Some of the biggest names of the Revolutionary War were absent from the convention, yet their influence was felt in a very significant manner.  Thomas Jefferson called the Constitutional Convention delegates “an assembly of demigods.”  Was he just being full of himself?  Not really for Jefferson was in Paris serving as minister to France and longed for our Republic to be secure and viable. John Adams was also abroad, serving as minister to Great Britain.  Samuel Adams, John Hancock, and Patrick Henry were absent as well.  Yet, those men ultimately supported the formulation of a federal constitution but contended for some modifications.  Jefferson, Hancock, and Henry all were staunch limited government advocates and Adams distrusted Big Government but felt that a federal government was necessary to preserve the unity and allow the new republic to survive.

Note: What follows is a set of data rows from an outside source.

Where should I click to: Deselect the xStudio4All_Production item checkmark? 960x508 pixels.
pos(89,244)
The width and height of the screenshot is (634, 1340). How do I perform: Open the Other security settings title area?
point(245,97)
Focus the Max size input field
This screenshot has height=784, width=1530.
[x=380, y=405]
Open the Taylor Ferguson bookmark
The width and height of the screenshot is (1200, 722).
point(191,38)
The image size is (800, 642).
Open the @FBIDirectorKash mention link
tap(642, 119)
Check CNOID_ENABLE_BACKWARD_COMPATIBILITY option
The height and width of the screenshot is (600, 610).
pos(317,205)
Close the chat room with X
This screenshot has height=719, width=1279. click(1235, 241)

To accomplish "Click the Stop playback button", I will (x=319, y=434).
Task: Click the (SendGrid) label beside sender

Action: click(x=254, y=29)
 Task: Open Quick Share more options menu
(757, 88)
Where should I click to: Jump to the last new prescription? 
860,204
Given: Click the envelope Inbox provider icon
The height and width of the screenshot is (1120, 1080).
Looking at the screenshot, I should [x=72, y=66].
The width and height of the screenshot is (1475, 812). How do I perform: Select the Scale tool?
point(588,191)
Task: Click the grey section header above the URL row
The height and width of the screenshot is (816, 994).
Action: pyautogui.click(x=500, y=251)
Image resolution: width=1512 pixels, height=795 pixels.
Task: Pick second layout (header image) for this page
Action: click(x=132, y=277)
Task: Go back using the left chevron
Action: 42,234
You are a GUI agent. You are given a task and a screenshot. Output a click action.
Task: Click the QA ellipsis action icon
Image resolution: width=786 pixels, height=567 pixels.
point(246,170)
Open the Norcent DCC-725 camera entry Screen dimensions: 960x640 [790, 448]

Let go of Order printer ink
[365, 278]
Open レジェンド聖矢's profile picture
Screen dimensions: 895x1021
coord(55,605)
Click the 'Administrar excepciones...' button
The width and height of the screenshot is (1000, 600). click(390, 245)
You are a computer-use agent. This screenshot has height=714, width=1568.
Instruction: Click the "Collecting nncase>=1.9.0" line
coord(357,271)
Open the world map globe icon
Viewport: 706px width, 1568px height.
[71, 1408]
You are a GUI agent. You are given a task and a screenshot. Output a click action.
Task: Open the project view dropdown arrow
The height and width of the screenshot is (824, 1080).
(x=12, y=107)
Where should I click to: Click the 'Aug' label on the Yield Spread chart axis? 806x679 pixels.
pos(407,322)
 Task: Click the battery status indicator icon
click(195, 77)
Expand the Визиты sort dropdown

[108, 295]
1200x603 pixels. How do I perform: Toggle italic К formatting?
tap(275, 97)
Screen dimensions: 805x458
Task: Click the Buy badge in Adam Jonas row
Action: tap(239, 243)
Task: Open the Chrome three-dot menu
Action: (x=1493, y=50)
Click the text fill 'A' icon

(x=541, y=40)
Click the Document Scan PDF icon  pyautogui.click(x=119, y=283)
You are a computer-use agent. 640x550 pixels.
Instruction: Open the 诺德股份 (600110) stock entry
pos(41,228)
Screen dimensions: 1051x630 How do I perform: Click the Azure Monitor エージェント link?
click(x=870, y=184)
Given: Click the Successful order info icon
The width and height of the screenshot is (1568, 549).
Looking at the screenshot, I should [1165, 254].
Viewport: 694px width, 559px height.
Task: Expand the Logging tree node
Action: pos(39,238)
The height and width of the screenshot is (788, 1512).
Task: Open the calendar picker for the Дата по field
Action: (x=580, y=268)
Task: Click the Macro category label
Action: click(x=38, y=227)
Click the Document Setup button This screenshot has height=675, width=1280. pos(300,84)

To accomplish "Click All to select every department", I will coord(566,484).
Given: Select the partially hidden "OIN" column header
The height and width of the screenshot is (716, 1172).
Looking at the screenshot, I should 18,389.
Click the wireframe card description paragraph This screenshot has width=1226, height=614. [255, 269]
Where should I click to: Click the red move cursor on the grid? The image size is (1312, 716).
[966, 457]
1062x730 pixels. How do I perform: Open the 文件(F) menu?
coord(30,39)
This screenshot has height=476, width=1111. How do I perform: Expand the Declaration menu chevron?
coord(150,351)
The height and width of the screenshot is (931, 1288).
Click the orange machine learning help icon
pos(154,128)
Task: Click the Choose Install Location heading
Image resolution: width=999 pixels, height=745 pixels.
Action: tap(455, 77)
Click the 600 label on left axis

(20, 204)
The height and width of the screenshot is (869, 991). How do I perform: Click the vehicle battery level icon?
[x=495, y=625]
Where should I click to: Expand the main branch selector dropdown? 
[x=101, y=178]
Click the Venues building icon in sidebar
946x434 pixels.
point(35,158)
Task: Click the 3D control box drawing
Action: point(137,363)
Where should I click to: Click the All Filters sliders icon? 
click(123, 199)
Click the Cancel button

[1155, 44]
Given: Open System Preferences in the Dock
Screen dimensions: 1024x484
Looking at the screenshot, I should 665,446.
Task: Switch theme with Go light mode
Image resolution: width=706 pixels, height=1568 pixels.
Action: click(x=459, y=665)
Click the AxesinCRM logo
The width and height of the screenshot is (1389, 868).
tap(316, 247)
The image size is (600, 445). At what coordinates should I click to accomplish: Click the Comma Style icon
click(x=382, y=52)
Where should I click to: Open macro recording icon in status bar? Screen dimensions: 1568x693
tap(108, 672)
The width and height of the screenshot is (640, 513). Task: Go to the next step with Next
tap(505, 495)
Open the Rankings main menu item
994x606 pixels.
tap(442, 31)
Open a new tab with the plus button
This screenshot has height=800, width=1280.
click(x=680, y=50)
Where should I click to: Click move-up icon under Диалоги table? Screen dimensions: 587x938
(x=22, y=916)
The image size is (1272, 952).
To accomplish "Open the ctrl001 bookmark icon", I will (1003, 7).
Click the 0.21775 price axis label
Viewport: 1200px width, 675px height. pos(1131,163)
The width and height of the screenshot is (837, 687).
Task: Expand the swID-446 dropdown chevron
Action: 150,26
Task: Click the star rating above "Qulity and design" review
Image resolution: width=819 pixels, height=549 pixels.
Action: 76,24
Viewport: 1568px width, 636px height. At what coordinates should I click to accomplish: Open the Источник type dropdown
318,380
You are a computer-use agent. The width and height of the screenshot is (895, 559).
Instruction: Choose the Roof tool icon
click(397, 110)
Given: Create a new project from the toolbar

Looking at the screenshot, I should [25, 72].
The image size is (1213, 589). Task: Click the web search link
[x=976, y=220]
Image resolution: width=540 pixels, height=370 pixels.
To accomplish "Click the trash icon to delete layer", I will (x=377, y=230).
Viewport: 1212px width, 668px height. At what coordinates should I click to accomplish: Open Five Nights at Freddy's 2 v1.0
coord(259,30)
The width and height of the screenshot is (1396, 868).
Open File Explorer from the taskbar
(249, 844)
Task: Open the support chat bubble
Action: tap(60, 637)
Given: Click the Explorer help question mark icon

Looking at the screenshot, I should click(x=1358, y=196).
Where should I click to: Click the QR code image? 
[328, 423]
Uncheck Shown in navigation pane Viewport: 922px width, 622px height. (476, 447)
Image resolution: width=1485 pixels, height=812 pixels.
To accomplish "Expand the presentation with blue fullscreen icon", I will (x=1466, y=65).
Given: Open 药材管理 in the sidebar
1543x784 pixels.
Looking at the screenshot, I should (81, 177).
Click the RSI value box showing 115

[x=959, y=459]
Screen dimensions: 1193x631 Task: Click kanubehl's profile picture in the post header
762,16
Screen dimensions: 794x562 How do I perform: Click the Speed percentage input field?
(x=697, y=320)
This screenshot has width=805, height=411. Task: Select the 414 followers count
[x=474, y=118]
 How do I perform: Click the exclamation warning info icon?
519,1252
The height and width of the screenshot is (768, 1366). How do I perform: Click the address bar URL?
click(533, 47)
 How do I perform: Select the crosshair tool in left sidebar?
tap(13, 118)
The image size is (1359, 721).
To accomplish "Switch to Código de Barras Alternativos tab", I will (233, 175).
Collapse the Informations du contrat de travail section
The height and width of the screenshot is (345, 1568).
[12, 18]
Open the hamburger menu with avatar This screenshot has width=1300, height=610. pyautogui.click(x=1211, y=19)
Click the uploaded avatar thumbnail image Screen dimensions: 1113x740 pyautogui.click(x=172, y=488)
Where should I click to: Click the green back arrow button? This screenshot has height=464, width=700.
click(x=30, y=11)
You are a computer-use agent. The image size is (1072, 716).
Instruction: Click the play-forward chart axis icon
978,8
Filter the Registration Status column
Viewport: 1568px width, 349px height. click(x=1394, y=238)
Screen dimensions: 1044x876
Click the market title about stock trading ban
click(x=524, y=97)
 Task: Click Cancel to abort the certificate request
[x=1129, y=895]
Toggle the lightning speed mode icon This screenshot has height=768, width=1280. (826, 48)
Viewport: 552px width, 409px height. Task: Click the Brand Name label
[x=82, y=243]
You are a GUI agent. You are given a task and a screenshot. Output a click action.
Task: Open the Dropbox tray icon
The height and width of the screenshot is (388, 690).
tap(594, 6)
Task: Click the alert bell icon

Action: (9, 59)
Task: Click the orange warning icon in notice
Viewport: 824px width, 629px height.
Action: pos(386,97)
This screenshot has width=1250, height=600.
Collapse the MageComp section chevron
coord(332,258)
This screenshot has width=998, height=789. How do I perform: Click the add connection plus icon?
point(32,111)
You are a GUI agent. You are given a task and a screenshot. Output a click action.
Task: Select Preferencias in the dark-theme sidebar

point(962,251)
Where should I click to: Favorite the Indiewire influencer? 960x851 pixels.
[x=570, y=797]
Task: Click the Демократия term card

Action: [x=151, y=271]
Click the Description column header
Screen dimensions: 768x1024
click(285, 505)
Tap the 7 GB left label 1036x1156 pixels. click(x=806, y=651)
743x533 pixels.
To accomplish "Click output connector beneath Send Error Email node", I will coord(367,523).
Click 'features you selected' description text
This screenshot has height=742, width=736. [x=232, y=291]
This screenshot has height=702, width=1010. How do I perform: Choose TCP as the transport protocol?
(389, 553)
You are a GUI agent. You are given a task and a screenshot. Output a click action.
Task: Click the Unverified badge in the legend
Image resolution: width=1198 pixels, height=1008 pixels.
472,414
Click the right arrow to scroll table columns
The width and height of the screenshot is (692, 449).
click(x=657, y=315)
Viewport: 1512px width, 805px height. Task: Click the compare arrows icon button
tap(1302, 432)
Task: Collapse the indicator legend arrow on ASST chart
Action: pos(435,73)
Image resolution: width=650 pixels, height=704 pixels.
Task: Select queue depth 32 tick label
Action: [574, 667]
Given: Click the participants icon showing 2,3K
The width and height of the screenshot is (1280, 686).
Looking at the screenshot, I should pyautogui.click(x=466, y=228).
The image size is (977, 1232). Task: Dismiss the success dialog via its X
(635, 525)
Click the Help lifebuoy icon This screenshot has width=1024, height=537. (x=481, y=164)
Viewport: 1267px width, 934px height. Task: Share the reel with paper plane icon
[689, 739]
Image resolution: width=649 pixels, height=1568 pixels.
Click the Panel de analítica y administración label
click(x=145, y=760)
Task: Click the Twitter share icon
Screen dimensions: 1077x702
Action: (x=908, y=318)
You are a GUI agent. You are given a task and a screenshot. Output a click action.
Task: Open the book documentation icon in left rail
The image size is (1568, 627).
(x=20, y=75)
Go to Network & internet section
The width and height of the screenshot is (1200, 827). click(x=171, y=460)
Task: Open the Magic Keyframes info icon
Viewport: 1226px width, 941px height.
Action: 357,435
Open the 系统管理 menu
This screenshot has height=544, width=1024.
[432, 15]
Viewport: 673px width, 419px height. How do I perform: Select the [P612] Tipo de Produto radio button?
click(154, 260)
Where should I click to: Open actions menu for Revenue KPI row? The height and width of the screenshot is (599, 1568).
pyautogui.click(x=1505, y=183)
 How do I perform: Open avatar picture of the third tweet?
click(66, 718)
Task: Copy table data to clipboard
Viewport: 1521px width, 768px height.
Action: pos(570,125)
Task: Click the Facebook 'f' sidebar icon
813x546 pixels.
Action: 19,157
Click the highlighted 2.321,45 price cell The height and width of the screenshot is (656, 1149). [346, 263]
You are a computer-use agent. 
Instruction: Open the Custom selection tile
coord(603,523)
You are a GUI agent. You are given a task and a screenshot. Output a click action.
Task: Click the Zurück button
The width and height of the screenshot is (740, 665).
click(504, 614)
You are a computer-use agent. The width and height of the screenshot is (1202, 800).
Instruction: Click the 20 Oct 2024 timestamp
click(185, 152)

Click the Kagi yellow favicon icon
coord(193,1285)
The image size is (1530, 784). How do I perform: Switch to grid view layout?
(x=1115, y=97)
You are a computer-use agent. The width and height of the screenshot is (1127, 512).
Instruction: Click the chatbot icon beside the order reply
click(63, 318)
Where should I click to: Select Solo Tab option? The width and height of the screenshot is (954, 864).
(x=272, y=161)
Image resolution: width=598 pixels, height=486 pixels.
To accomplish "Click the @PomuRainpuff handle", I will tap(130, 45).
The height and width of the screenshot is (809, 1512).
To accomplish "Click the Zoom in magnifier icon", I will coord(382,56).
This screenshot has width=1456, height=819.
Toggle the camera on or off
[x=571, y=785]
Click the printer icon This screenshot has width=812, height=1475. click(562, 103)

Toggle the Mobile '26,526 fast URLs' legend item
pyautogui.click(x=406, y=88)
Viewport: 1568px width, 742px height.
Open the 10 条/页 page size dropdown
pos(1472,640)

It took weeks to achieve a quorum.  Attendance was not much better than some in Congress today and although James Madison boasted that he never left the proceedings from more than a casual fraction of an hour the others were not so punctual.  Nineteen of the seventy-four delegates never attended a single session and of the 55 delegates who did show up in Philadelphia, only 30 stayed the full four months.  New Hampshire’s delegates arrived two months late and by that time two of New York’s three delegates had left in opposition to the proceedings.  That left Alexander Hamilton behind as the state’s only representative and prompted George Washington to write that the Constitution was signed by “Eleven states and Colonel Hamilton.”

Not all the delegates that attended the convention signed the Constitution.  There were 55 delegates who participated in the proceedings there were only 39 that signed the document.  Fourteen had already left Philadelphia and were not present at the signing and only the delegate from Delaware, John Dickinson had a proxy sign for him.  Three delegates – Elbridge Gerry of Massachusetts, Edmond Randolph and George Mason of Virginia were sufficiently dissatisfied with the document they refused to put their names on the document.

The iconic opening of the Constitution, “We the People of the United States” was not included in the early drafts.  It read, “We the people of the States of New Hampshire, Massachusetts…” and so forth.  A five-person Committee of Style offered this present wording. Those men were Hamilton, Madison, Morris, William Samuel Johnson, and Rufus King.  Morris is believed to be responsible for composing much of the final text including the preamble.

The man who handwrote the Constitution was not a delegate.  That was none other than Jacob Shallus, the assistant clerk of the Pennsylvania State Assembly and was paid the sum of $30 and given just two days to write most of the documents 4,543 words on four sheets of vellum parchment.  His handwriting was exquisite, Shallum wasn’t totally flawless.  Between the first article and the delegate signatures on the Constitution’s final page is an “errata” paragraph listing some of the minor errors he had made along with their corrections.

Those me were not without flaw but the work they produced has proven to be one of the most inspiring systems of government known to man.  Our Constitution has demonstrated a timelessness that is nothing short of amazing and if we allow it to be altered without going through the proper process of Amendments ratified by the States we do it, the Framers, ourselves, and our posterity a disservice.  That is another reason that I oppose the Leftist Liberal Progressive Socialist Agenda and work diligently to defeat the Liberal Democrats in every election.  Freedom is too precious to allow it to be trampled underfoot by those who do not treasure and appreciate what we have in our Republic. 

God bless you and God bless America!